EXERCISE PROMPT:
Starting at the first line of the entries below, output every line exactly, up to and including the line with "Given: Click 町山智浩's cartoon profile avatar".

Stored data

####################

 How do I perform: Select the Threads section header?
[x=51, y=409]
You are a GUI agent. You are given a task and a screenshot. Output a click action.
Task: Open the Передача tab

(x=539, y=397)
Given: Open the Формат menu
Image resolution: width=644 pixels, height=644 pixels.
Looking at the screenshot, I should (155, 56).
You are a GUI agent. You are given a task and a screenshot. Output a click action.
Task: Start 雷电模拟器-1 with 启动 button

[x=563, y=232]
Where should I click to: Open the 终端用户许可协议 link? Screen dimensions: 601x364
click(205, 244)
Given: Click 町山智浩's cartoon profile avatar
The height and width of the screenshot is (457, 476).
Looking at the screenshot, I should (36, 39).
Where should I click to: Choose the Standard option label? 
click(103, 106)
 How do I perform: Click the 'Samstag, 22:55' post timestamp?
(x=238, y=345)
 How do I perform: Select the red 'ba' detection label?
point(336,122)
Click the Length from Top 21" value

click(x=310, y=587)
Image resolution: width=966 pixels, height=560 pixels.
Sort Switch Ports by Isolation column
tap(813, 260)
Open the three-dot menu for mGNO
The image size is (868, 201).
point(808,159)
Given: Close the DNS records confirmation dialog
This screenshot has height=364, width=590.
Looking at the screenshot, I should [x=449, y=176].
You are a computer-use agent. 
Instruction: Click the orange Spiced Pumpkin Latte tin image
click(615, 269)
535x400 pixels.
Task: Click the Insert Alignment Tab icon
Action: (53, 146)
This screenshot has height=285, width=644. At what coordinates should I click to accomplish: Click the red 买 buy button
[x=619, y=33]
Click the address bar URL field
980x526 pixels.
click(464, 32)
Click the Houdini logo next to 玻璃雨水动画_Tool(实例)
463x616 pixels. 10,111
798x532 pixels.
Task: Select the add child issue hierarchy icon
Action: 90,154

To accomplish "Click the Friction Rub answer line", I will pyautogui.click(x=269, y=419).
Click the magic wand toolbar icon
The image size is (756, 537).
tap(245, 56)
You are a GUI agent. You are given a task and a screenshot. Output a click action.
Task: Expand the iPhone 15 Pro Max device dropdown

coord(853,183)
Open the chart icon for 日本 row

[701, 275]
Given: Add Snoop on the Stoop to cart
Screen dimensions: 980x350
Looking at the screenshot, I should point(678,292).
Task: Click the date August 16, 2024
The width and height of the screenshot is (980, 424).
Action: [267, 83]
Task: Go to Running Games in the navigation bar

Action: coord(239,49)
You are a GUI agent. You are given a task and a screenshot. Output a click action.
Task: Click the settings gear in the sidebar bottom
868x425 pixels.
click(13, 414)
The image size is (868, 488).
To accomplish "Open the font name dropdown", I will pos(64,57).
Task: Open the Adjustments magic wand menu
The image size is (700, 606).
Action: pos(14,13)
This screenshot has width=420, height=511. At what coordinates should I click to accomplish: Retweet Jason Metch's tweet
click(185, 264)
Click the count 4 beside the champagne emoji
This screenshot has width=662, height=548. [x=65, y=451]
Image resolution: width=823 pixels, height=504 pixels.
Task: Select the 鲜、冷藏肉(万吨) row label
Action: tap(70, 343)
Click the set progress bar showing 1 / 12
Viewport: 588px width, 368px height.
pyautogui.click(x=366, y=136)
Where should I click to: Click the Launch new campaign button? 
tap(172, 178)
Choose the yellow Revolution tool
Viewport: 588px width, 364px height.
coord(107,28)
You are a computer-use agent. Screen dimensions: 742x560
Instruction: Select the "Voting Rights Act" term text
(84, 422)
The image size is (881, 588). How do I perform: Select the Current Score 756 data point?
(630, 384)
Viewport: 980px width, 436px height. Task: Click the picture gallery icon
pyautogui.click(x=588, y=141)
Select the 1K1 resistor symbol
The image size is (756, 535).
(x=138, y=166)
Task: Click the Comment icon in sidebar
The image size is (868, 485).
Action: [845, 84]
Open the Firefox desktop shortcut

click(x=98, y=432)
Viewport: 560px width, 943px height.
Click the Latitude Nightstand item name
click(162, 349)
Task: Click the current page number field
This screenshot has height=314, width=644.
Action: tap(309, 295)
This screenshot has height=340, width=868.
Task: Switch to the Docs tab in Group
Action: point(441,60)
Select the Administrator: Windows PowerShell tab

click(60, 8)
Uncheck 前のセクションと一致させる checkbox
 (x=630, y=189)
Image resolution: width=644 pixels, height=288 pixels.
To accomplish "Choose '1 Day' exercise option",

####################

PROBLEM SOLUTION:
 How do I perform: Select the Threads section header?
[x=51, y=409]
You are a GUI agent. You are given a task and a screenshot. Output a click action.
Task: Open the Передача tab

(x=539, y=397)
Given: Open the Формат menu
Image resolution: width=644 pixels, height=644 pixels.
Looking at the screenshot, I should (155, 56).
You are a GUI agent. You are given a task and a screenshot. Output a click action.
Task: Start 雷电模拟器-1 with 启动 button

[x=563, y=232]
Where should I click to: Open the 终端用户许可协议 link? Screen dimensions: 601x364
click(205, 244)
Given: Click 町山智浩's cartoon profile avatar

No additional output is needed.